▶ **EXERCISE DIRECTIONS**
Would you retype the listing below exactly as given?

▶ **THE DATA**

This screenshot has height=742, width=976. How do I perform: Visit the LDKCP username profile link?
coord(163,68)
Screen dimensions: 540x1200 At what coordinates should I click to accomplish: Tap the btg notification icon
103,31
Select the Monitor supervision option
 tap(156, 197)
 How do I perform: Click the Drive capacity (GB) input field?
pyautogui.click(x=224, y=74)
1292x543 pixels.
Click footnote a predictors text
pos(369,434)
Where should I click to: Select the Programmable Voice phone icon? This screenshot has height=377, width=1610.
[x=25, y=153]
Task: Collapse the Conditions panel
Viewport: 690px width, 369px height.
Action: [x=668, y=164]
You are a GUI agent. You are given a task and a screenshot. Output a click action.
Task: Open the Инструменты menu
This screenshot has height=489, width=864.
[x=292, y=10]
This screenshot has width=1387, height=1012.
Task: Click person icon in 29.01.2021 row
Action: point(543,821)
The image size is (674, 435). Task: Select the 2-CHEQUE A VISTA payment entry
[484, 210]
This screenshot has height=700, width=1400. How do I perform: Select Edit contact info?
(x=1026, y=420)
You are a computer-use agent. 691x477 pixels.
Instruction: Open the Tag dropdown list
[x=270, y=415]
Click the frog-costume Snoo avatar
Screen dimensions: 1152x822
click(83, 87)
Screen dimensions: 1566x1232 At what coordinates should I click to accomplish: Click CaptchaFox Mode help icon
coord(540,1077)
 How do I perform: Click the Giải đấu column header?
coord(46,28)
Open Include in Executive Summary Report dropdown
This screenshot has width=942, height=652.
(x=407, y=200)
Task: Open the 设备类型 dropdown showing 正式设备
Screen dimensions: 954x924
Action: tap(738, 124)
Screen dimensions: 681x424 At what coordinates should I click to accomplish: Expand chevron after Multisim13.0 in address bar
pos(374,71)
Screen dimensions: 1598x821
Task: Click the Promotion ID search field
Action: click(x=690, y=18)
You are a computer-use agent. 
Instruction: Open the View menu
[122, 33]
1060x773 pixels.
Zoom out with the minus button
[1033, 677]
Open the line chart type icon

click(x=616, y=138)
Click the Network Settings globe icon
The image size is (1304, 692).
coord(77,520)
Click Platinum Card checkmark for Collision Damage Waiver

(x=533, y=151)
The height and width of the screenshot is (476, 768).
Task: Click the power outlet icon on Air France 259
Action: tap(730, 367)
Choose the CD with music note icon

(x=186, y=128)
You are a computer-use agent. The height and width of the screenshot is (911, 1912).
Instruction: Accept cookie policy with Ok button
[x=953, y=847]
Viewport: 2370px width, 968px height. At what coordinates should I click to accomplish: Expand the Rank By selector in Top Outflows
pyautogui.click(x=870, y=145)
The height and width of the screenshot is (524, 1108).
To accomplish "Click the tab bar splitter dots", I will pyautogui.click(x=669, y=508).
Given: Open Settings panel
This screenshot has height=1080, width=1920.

▶ **RESULT BELOW**
This screenshot has height=742, width=976. How do I perform: Visit the LDKCP username profile link?
coord(163,68)
Screen dimensions: 540x1200 At what coordinates should I click to accomplish: Tap the btg notification icon
103,31
Select the Monitor supervision option
 tap(156, 197)
 How do I perform: Click the Drive capacity (GB) input field?
pyautogui.click(x=224, y=74)
1292x543 pixels.
Click footnote a predictors text
pos(369,434)
Where should I click to: Select the Programmable Voice phone icon? This screenshot has height=377, width=1610.
[x=25, y=153]
Task: Collapse the Conditions panel
Viewport: 690px width, 369px height.
Action: [x=668, y=164]
You are a GUI agent. You are given a task and a screenshot. Output a click action.
Task: Open the Инструменты menu
This screenshot has height=489, width=864.
[x=292, y=10]
This screenshot has width=1387, height=1012.
Task: Click person icon in 29.01.2021 row
Action: point(543,821)
The image size is (674, 435). Task: Select the 2-CHEQUE A VISTA payment entry
[484, 210]
This screenshot has height=700, width=1400. How do I perform: Select Edit contact info?
(x=1026, y=420)
You are a computer-use agent. 691x477 pixels.
Instruction: Open the Tag dropdown list
[x=270, y=415]
Click the frog-costume Snoo avatar
Screen dimensions: 1152x822
click(83, 87)
Screen dimensions: 1566x1232 At what coordinates should I click to accomplish: Click CaptchaFox Mode help icon
coord(540,1077)
 How do I perform: Click the Giải đấu column header?
coord(46,28)
Open Include in Executive Summary Report dropdown
This screenshot has width=942, height=652.
(x=407, y=200)
Task: Open the 设备类型 dropdown showing 正式设备
Screen dimensions: 954x924
Action: tap(738, 124)
Screen dimensions: 681x424 At what coordinates should I click to accomplish: Expand chevron after Multisim13.0 in address bar
pos(374,71)
Screen dimensions: 1598x821
Task: Click the Promotion ID search field
Action: click(x=690, y=18)
You are a computer-use agent. 
Instruction: Open the View menu
[122, 33]
1060x773 pixels.
Zoom out with the minus button
[1033, 677]
Open the line chart type icon

click(x=616, y=138)
Click the Network Settings globe icon
The image size is (1304, 692).
coord(77,520)
Click Platinum Card checkmark for Collision Damage Waiver

(x=533, y=151)
The height and width of the screenshot is (476, 768).
Task: Click the power outlet icon on Air France 259
Action: tap(730, 367)
Choose the CD with music note icon

(x=186, y=128)
You are a computer-use agent. The height and width of the screenshot is (911, 1912).
Instruction: Accept cookie policy with Ok button
[x=953, y=847]
Viewport: 2370px width, 968px height. At what coordinates should I click to accomplish: Expand the Rank By selector in Top Outflows
pyautogui.click(x=870, y=145)
The height and width of the screenshot is (524, 1108).
To accomplish "Click the tab bar splitter dots", I will pyautogui.click(x=669, y=508).
Given: Open Settings panel
This screenshot has height=1080, width=1920.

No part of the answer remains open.